Delta and United — with their focus on premium customers, a bigger share of business travel and extensive international routes — have emerged from the pandemic as the most profitable U.S. carriers. Others that cater to budget-conscious leisure travelers, including Southwest, JetBlue and Spirit, have posted losses and cut prices to fill seats.

“Our more affluent customers are contributing meaningfully to our growth, and that’s why we continue to bring more and more product to them,” Bastian said.

Bastian, however, disputed any notion that middle-class travelers are pulling back on spending. He said it is simply supply and demand — the airline industry, including low-fare carriers, is adding flights even faster than demand is growing, leading to lower fares. “The discounting is in the lower-fare bucket,” he said.
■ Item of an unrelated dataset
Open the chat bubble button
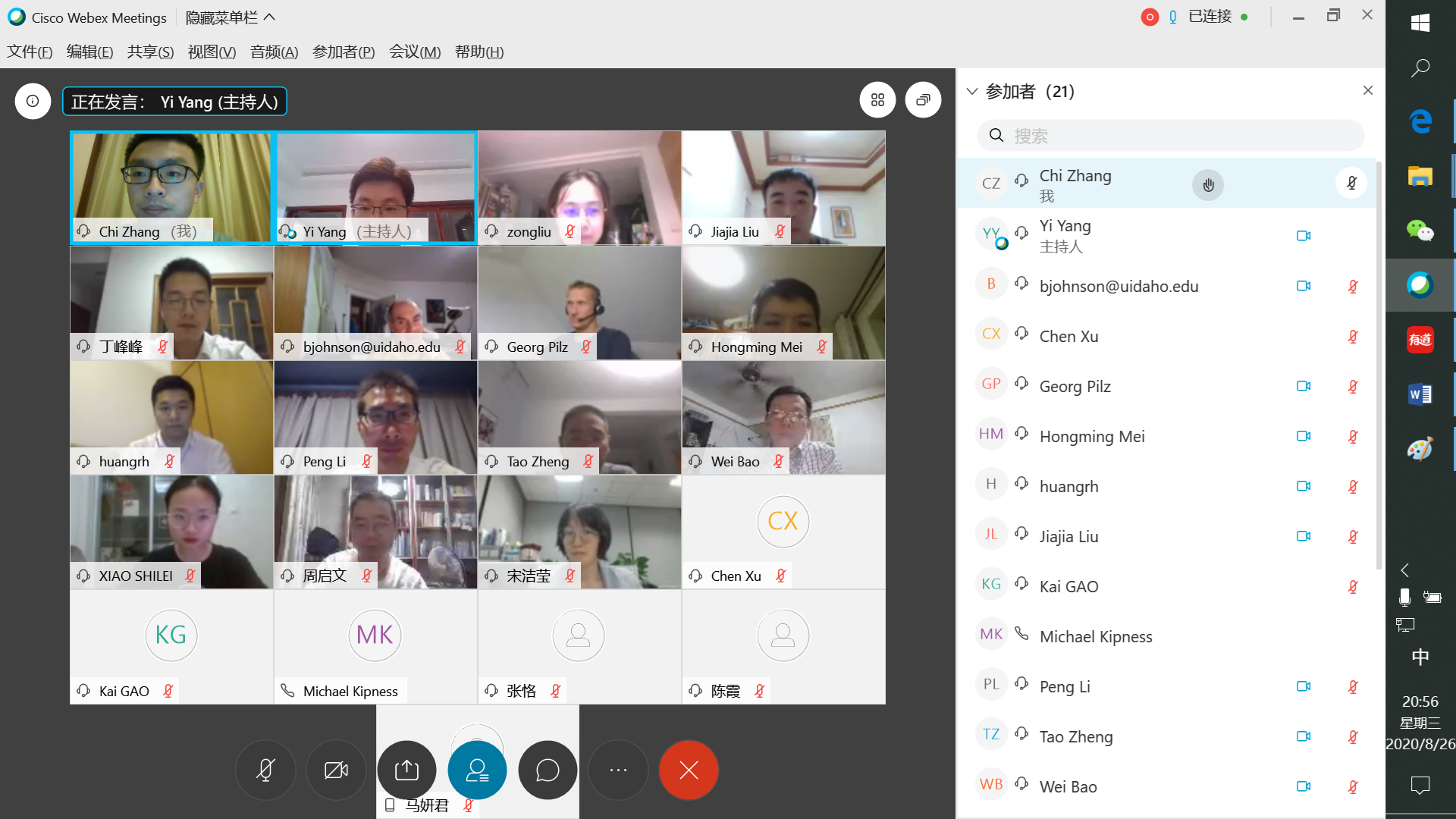This screenshot has width=1456, height=819. 548,770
Delta’s passenger-carrying capacity grew 8% in the second quarter, but it plans to throttle back to between 5% and 6% growth in the third quarter. Bastian said other, less profitable airlines should do the same.
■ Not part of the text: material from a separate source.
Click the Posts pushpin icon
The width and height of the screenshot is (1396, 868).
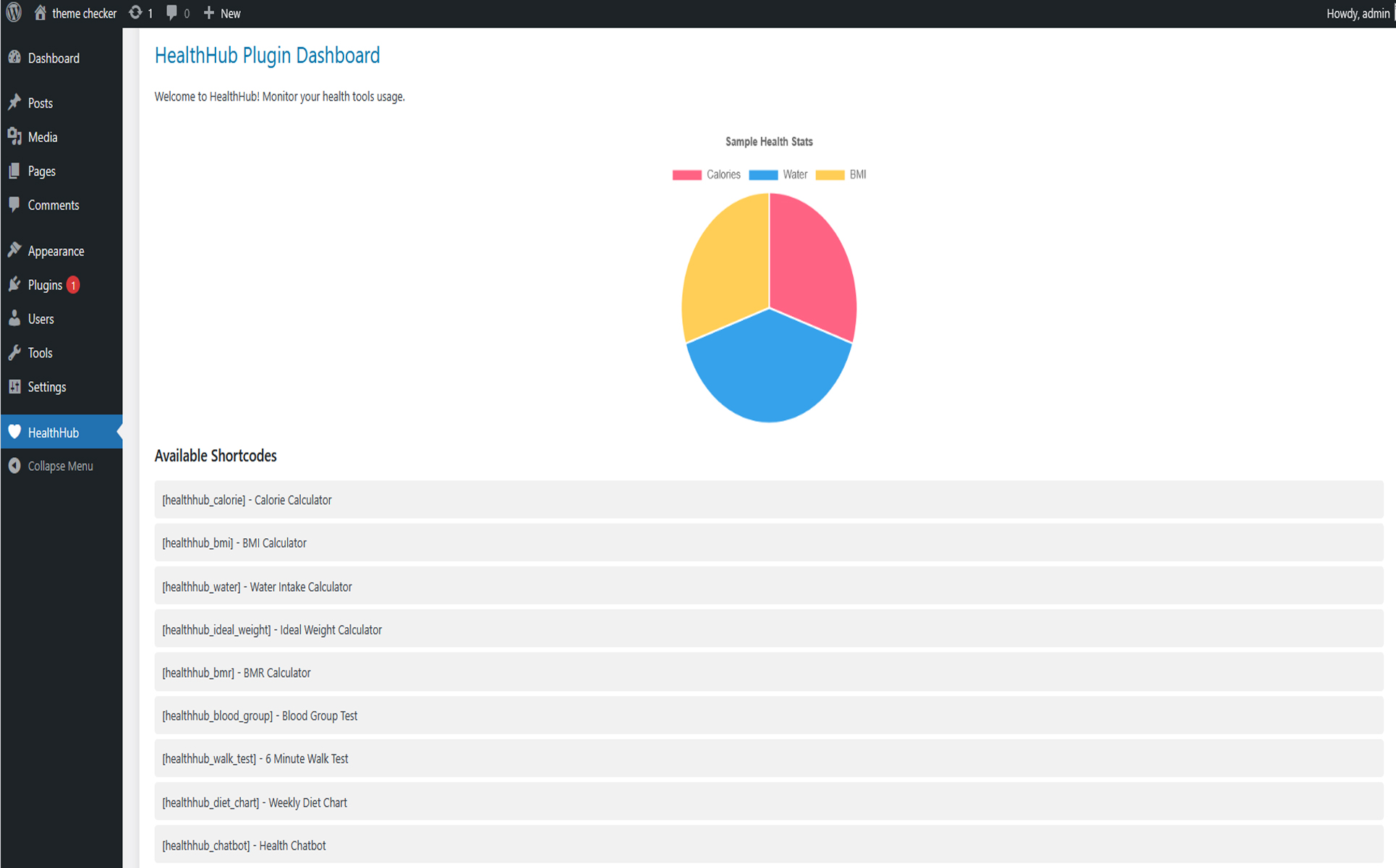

“You cannot, if you are on the lower end of the industry’s food chain, continue to post losses, particularly given the health of the demand set we have all seen over these last couple of years,” he told analysts. “There is a lot of other work that others need to lift. … There is only so much more we can do on our own.”

The signal to other airlines about capacity was remarkable. During the Obama administration, the Justice Department investigated whether U.S. carriers colluded by signaling each other during events such as conference calls to raise prices by reducing the number of seats for sale. That investigation ended without charges, although Southwest and American later paid to settle private lawsuits that made similar accusations.

Delta’s revenue increase was more than offset by higher costs. Expenses jumped 10%, with labor, jet fuel, airport fees, airplane maintenance and even the cost of running its oil refinery all rising sharply.

Spending on labor grew 9% over last year. The airline hired thousands of new workers when travel began recovering from the coronavirus pandemic, but hiring now is limited mainly to replacing workers who leave or retire. Delta laid off an undisclosed number of nonunion office employees last fall, indicating that management considered the company overstaffed.

Delta said its earnings, excluding one-time items, were $2.36 per share, a penny less than the average forecast among analysts in a FactSet survey.

The airline said its adjusted profit in the third quarter will be between $1.70 and $2 per share, below analysts’ forecast of $2.04 per share. Delta repeated its previous prediction that full-year profit would be $6 to $7 per share.